La actividad del volcán Mayón, uno de los más activos del planeta, ha puesto en jaque a Filipinas tras intensificarse en las últimas horas con emisiones de lava, ceniza y gases tóxicos. Las autoridades han elevado el nivel de alerta a 3 y han activado evacuaciones masivas en las zonas más próximas al cráter.
Más de 20.000 personas han tenido que abandonar sus hogares ante el riesgo de explosiones y corrientes piroclásticas, uno de los fenómenos más peligrosos en este tipo de erupciones.

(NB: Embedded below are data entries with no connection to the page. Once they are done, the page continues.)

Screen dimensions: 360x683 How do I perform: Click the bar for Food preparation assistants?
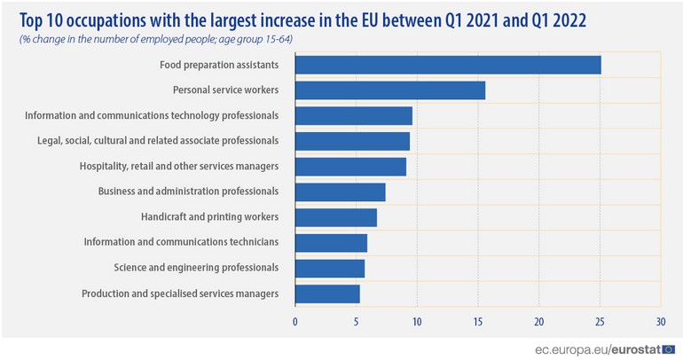(x=448, y=65)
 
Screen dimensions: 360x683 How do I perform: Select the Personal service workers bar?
(x=390, y=90)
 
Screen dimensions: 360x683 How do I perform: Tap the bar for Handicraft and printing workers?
(x=336, y=217)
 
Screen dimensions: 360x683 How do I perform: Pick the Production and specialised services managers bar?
(x=327, y=293)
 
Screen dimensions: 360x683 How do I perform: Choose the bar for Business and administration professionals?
(x=341, y=192)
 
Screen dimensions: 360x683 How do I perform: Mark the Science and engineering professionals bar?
(x=330, y=268)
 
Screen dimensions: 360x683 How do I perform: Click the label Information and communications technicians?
(x=182, y=242)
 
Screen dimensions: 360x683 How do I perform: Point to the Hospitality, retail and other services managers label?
(x=167, y=166)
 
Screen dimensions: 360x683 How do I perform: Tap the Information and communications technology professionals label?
(x=153, y=115)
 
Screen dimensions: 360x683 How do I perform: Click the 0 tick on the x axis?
(x=295, y=320)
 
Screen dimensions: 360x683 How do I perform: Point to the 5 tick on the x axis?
(x=357, y=320)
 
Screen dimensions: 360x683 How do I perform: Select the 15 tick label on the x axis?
(x=478, y=320)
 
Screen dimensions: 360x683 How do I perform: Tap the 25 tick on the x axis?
(x=600, y=320)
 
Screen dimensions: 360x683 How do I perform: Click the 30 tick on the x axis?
(x=660, y=320)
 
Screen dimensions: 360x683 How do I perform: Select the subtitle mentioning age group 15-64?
(x=156, y=40)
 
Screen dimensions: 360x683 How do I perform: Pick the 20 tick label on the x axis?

Se ha establecido un perímetro de seguridad de al menos seis kilómetros, mientras la caída de ceniza ya afecta a decenas de localidades cercanas.
El Mayón, situado en la isla de Luzón, mantiene una actividad constante en los últimos días, con temblores volcánicos y coladas de lava visibles, lo que hace temer un empeoramiento de la situación. Las autoridades no descartan nuevas evacuaciones si la actividad continúa aumentando.
Además del impacto humano, la erupción está provocando problemas en el tráfico aéreo y en la calidad del aire, con recomendaciones sanitarias para la población. Filipinas, ubicada en el Anillo de Fuego del Pacífico, convive habitualmente con este tipo de fenómenos, aunque cada episodio vuelve a poner a prueba la capacidad de respuesta del país.